Pour la première fois, le Conseil constitutionnel a validé jeudi 9 mai la possibilité d'un référendum d'initiative partagé (RIP) au sujet du projet de privatisation de la société ADP, anciennement appelée Aéroports de Paris. Cette décision vient en réponse à une demande de l'opposition parlementaire (248 députés et sénateurs PS, LR, PCF, LFI et du groupe Libertés et territoires), qui estime que la privatisation de l'opérateur des aéroports de Roissy, d'Orly et du Bourget privera l'Etat d'une manne financière, risque de l'éloigner des décisions stratégiques du groupe et pourrait in fine nuire à la qualité de l'accueil des voyageurs.

Loin de laisser indifférent les investisseurs privés au capital d'ADP, toujours détenu à 50,6% par l'Etat français, la perspective d'un tel référendum semble affoler le marché. Vendredi 10 mai, dans la matinée, le titre de la société dégringolait de plus de 9% à la Bourse de Paris. L'action ADP a finalement terminé la journée en baisse de 9,73%. Pour qu'une consultation populaire ait véritablement lieu, il faut à présent qu'elle soit demandée par un dixième des électeurs français, soit 4,7 millions de personnes, indique Reuters. 

Cours de l'action ADP à 10h10, vendredi 10 mai 2019, à la Bourse de Paris. Investing

Le ministre de l'Economie, Bruno Le Maire, a de son côté précisé qu'il croyait toujours au bien-fondé de la privatisation d'ADP. "Fondamentalement je crois dans ce projet. Et (...) la majorité, qui a (l'a) voté unanimement, sait qu'il est bon économiquement pour le pays", a-t-il déclaré sur CNEWS. Il a aussi précisé qu'une telle opération ne serait pas engagée avant la fin de la procédure du référendum d'initiative populaire, qui doit durer neuf mois. 

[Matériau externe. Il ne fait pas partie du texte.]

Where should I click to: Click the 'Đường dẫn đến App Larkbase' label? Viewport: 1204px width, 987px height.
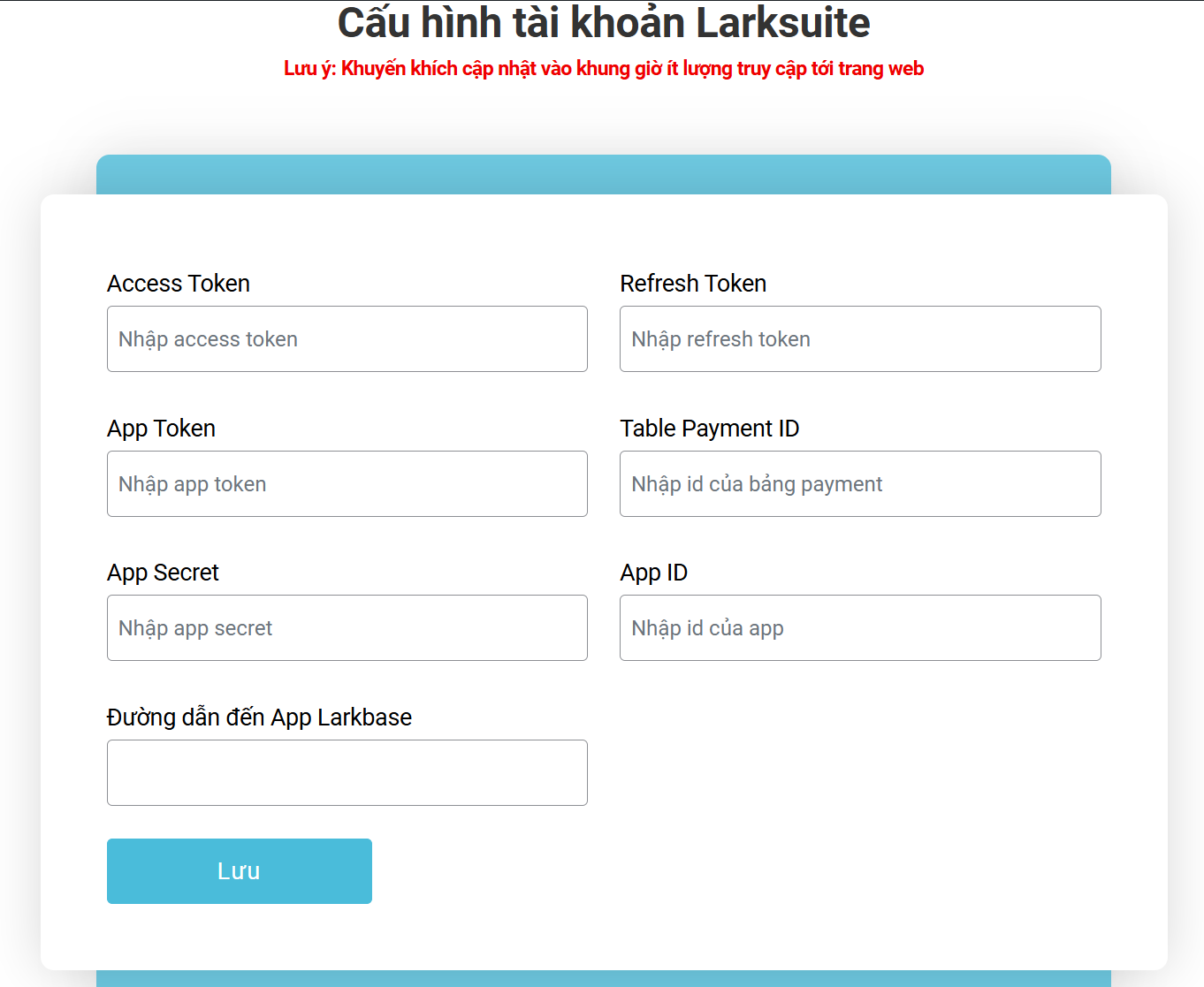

En attendant, JP Morgan a choisi d'abaisser sa recommandation sur ADP à neutre, contre surpondérer auparavant, et a également revu à la baisse son objectif de cours, à 160 euros contre 210 euros précédemment. "Nous pensons (...) que l'appétit en matière d'offres dans ce contexte sera impacté", écrit la banque américaine dans une note consultée par Reuters. "A la lumière de ces nouveaux développements, nous estimons que le scénario baissier que nous avions précédemment identifié dans l'hypothèse d'une annulation de la privatisation va être testé", conclut-elle.